Task to carry out >> Give back, exactly and with nothing added, the lines that run from the one containing "This screenshot has width=1560, height=732." to the final line below.

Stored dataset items
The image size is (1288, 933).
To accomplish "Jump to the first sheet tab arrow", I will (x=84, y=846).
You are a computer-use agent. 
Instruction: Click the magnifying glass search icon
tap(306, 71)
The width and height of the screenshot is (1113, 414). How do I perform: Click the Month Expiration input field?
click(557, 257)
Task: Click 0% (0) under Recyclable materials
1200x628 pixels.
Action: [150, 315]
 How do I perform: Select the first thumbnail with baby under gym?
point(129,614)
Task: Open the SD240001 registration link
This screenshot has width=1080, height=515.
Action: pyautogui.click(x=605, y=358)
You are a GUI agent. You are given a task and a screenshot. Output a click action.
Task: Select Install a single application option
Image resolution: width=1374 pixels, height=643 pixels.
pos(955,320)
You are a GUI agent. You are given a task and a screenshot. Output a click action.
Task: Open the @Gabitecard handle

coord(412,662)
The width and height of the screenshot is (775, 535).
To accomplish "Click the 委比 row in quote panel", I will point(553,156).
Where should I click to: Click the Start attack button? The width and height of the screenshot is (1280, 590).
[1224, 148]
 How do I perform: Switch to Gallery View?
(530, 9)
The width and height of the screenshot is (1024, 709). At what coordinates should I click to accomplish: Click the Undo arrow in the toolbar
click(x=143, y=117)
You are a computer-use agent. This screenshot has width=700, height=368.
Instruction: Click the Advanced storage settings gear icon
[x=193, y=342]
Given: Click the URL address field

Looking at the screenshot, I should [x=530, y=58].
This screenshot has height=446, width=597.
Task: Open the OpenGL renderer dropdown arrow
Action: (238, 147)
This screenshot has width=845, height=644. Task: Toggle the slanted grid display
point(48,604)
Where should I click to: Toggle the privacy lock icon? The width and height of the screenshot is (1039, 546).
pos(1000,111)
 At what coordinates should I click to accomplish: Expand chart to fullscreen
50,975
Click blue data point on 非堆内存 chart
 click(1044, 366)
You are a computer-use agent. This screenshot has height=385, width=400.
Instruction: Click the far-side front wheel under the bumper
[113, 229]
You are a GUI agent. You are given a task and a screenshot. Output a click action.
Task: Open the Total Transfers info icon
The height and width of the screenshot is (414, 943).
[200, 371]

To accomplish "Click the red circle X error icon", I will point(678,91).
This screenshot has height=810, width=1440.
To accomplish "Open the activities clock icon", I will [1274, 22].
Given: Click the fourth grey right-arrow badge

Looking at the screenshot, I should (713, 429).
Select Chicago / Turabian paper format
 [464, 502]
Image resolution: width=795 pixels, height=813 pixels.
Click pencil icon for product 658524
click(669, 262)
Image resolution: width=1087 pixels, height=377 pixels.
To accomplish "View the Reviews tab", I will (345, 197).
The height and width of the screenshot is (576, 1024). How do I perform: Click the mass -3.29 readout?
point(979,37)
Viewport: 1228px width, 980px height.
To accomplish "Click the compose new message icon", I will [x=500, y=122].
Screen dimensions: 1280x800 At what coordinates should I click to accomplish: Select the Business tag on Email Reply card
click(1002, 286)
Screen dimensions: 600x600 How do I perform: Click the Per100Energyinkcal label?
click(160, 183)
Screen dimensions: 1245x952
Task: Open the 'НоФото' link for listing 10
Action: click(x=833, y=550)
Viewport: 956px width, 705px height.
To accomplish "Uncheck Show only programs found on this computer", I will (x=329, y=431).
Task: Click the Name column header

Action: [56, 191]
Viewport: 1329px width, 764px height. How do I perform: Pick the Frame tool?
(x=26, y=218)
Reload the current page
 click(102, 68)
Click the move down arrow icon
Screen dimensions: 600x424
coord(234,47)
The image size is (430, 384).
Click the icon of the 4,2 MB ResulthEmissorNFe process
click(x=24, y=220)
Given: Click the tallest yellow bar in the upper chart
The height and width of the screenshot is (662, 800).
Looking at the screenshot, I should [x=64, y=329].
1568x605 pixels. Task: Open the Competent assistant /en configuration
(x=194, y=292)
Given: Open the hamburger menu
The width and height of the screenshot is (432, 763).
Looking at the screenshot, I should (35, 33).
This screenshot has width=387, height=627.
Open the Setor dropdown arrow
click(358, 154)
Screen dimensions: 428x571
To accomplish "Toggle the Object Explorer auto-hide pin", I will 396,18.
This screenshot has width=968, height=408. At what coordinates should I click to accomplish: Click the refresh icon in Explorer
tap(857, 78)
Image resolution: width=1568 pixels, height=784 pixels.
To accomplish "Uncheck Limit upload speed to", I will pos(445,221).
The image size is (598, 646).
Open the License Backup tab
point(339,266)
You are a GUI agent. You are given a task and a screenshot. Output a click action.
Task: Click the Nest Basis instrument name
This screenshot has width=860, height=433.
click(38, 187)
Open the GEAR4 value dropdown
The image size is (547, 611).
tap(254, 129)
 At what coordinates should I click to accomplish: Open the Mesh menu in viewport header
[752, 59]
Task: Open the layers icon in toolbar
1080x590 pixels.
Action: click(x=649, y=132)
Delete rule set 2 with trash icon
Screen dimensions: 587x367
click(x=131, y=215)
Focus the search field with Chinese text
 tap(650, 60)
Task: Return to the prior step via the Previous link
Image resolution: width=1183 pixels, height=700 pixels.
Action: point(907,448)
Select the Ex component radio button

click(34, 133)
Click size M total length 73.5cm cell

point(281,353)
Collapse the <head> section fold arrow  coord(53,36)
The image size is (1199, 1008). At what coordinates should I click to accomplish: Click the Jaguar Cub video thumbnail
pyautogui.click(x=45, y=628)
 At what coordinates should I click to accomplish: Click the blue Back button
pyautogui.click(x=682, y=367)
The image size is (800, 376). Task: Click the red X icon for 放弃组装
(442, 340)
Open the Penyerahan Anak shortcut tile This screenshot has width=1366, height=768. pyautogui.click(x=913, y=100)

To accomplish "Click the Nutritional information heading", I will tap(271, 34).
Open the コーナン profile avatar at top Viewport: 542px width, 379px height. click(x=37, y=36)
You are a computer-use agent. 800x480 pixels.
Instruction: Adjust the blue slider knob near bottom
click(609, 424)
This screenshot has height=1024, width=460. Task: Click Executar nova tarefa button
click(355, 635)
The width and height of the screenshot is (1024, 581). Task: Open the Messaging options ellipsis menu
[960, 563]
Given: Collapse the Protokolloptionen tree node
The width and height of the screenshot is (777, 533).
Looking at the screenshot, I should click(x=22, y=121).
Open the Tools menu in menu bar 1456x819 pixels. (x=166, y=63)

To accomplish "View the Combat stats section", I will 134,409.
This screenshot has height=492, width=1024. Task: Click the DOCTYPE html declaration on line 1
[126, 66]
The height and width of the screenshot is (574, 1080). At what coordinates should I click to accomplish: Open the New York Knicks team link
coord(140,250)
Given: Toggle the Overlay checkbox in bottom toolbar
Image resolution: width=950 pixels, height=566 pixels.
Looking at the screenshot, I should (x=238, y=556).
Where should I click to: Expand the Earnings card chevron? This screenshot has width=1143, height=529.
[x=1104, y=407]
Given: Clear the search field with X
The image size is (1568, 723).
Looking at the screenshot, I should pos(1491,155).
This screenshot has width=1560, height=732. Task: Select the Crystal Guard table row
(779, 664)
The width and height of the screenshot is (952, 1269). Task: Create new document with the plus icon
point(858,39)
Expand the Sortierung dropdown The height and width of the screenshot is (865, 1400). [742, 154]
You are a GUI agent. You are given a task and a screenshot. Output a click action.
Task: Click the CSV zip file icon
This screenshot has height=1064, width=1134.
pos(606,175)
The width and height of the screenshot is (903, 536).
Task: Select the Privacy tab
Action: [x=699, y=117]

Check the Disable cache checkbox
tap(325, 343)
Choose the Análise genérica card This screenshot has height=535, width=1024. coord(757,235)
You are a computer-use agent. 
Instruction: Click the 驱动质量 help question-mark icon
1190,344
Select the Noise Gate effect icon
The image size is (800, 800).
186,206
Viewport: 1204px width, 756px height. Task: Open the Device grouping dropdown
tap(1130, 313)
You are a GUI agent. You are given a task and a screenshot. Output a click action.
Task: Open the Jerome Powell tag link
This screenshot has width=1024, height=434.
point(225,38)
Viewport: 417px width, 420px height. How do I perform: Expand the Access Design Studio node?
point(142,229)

Answer space >>
This screenshot has width=1560, height=732. Task: Select the Crystal Guard table row
(779, 664)
The width and height of the screenshot is (952, 1269). Task: Create new document with the plus icon
point(858,39)
Expand the Sortierung dropdown The height and width of the screenshot is (865, 1400). [742, 154]
You are a GUI agent. You are given a task and a screenshot. Output a click action.
Task: Click the CSV zip file icon
This screenshot has height=1064, width=1134.
pos(606,175)
The width and height of the screenshot is (903, 536).
Task: Select the Privacy tab
Action: [x=699, y=117]

Check the Disable cache checkbox
tap(325, 343)
Choose the Análise genérica card This screenshot has height=535, width=1024. coord(757,235)
You are a computer-use agent. 
Instruction: Click the 驱动质量 help question-mark icon
1190,344
Select the Noise Gate effect icon
The image size is (800, 800).
186,206
Viewport: 1204px width, 756px height. Task: Open the Device grouping dropdown
tap(1130, 313)
You are a GUI agent. You are given a task and a screenshot. Output a click action.
Task: Open the Jerome Powell tag link
This screenshot has width=1024, height=434.
point(225,38)
Viewport: 417px width, 420px height. How do I perform: Expand the Access Design Studio node?
point(142,229)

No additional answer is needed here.